In January of 2001, Flutemaster was introduced at the National Association of Television Program Executives. There were some awfully repulsive programs being pitched to television executives shopping for potential airwave fillers for syndication, some competing with Flutemaster for the worst-ever-execution-of-a-terrible-concept prize. This is a starter list: Tracker, starring Adrian Paul as an alien bounty hunter who comes to Earth to track down escaped criminals in Chicago. Looks better on paper than on the screen. On paper is where the concept should have stayed (I think it did stay there, but that’s different material for a different article).

Colosseum (could there be a more generic title?), with Andrew Dice Clay (oh, man). Clay “plays”, word for word off of the website, a “Brooklyn boxing promoter who goes back in time to the days of ancient Rome due to a magical amulet.” WTF? I don’t care. . .

William Shatner's Full Moon Frightfest. Well, compared to the turkeys I just posted on this page, reading the concept for this schlock anthology series was strangely reassuring. This turn out to be a one-time event--12 Full Moon horror/sci-fi movies, hosted by Shatner. That didn’t sound too bad. This should have been a recurring series, but I guess it just wasn’t meant to be.
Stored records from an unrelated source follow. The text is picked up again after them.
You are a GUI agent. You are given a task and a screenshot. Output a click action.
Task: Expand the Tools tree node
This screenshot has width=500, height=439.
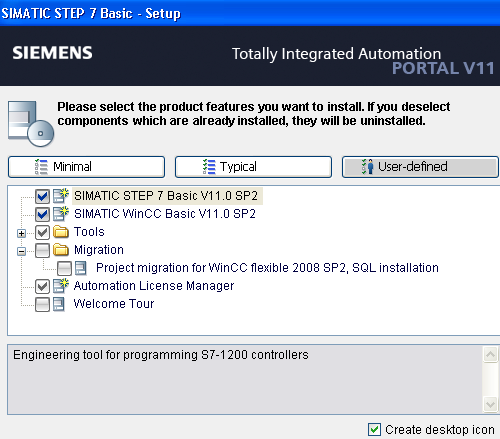click(x=21, y=233)

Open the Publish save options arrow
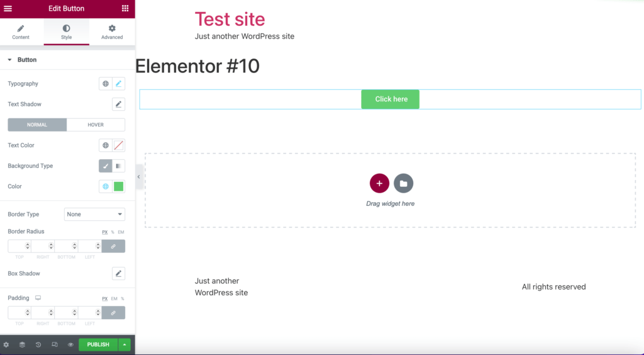tap(125, 344)
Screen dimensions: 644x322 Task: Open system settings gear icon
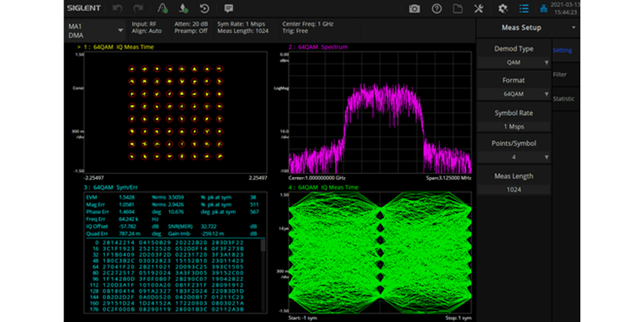click(x=503, y=8)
And now, finally, Flutemaster. Which was pitched with the intent to launch a merch line, only the foundation for launching the merch line was not even conceived. Fernando Szew, Whamo's VP of sales and marketing, disclosed plans to find a global partner to share the cost of manufacturing and distributing merchandise for use in promoting the series. While I was reading this KidScreen article, from which much of the material in this paragraph originated, I came across this sentence: “Aside from the characters, the skateboard and the flute are two things that stand out as being very merchandisable. . .Justin [the hero] flies on a skateboard that's kind of magical, and he has skills preteens can relate to.”

And Szew doesn’t elaborate on what, exactly, those skills are. But the aforementioned attributes were used as a major part of the theme of the little advertising campaign Whamo launched stateside in a valiant (heh) effort to sell the preteen demographic. It’s like attempting to seduce Rebecca Romijn-Stamos by dancing like M.C. Hammer and rapping out your sexual prowess, Twista-style. In public. In short, Whamo’s marketing of Flutemaster was entertainingly pathetic and even educated the viewer on how little enthusiasm was evident by the parties involved. It was as if everyone connected to it had just said, “God, please see this. Will ya?”

A Short Paragraph About Sam Harris

He was born in Seattle, WA. A teacher noticed that he had talent for giving dramatic readings of well-known fairy tales, so she set to work on contacting his folks to let them know what a remarkable talent he was developing into. Some days afterward, he demonstrated his ability to enunciate words clearly and concisely. This wowed his parents--it actually got them thinking, “Boy, this kid gets an agent (or some kind of talent rep), he could be some sort of phenom! You know, like that Hilary Duff gal!” Okay, so that last sentence I threw in just for fun, but there was nothing funny about his parents’ reaction to his talent. They made sure that Sam had all the support he needed to pursue this goal, which had by now become a minor obsession for him. Soon, he had attracted enough publicity to be selected to participate in the Stories In My Pocket audiobook project, which after it was released won a number of awards including the Parents Choice Award. He was selected again by the same people behind Stories In My Pocket to read for the How & Why Stories audio endeavor and this in turn led to an on-camera but non-speaking appearance in the Ridley Scott epic, Gladiator.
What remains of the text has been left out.